▸ **Supplied records**:
>>>

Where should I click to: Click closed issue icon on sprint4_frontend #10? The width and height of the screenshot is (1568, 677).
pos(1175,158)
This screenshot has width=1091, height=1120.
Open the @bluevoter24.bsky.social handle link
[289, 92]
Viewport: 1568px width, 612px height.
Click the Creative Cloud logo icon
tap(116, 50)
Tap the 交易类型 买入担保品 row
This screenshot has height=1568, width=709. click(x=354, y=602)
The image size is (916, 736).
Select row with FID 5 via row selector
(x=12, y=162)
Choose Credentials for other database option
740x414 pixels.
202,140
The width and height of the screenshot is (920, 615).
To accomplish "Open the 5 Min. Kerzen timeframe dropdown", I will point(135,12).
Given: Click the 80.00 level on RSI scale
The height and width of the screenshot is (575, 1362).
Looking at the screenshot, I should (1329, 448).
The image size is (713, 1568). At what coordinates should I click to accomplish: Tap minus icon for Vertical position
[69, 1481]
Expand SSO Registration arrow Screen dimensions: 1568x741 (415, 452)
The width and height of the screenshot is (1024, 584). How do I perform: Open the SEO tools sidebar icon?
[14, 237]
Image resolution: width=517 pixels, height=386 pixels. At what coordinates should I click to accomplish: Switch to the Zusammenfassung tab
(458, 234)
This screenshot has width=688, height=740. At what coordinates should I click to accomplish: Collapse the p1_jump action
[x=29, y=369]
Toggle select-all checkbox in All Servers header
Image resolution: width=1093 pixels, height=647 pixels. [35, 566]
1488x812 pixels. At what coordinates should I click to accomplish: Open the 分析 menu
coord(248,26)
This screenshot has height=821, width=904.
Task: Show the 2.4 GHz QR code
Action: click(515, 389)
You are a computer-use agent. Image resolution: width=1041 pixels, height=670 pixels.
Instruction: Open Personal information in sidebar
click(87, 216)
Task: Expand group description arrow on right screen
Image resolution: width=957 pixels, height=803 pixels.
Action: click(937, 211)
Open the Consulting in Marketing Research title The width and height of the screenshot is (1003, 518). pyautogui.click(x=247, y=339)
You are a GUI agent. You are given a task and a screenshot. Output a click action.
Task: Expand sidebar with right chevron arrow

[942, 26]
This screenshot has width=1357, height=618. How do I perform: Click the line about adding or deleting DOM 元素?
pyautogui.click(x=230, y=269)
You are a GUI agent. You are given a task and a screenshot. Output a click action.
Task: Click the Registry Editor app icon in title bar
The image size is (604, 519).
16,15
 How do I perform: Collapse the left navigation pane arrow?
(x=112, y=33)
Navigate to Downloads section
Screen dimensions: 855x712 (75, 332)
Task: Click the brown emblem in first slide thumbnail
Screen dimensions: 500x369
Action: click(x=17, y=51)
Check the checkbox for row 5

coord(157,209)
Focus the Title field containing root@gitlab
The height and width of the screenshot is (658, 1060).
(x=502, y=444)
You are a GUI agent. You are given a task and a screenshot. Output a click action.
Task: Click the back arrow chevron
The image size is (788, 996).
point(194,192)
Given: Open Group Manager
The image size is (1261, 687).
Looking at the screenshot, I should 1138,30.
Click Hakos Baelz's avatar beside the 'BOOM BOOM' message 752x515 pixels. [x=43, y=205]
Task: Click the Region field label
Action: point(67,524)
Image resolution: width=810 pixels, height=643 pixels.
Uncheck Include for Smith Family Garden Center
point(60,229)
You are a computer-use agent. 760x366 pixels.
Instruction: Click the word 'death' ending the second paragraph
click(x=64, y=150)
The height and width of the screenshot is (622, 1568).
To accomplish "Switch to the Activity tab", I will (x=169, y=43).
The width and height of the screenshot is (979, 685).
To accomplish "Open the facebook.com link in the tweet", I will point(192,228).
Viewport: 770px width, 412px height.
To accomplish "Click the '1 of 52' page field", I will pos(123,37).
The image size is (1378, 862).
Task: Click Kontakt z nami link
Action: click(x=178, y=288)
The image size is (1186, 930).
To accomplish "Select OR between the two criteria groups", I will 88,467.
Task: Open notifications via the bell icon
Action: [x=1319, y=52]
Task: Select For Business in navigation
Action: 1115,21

<<<

▸ **Exercise aim**: Looking at the data above, show all lines where the word "computer" occurs.

▸ **Output**:
You are a computer-use agent. Image resolution: width=1041 pixels, height=670 pixels.
You are a computer-use agent. 760x366 pixels.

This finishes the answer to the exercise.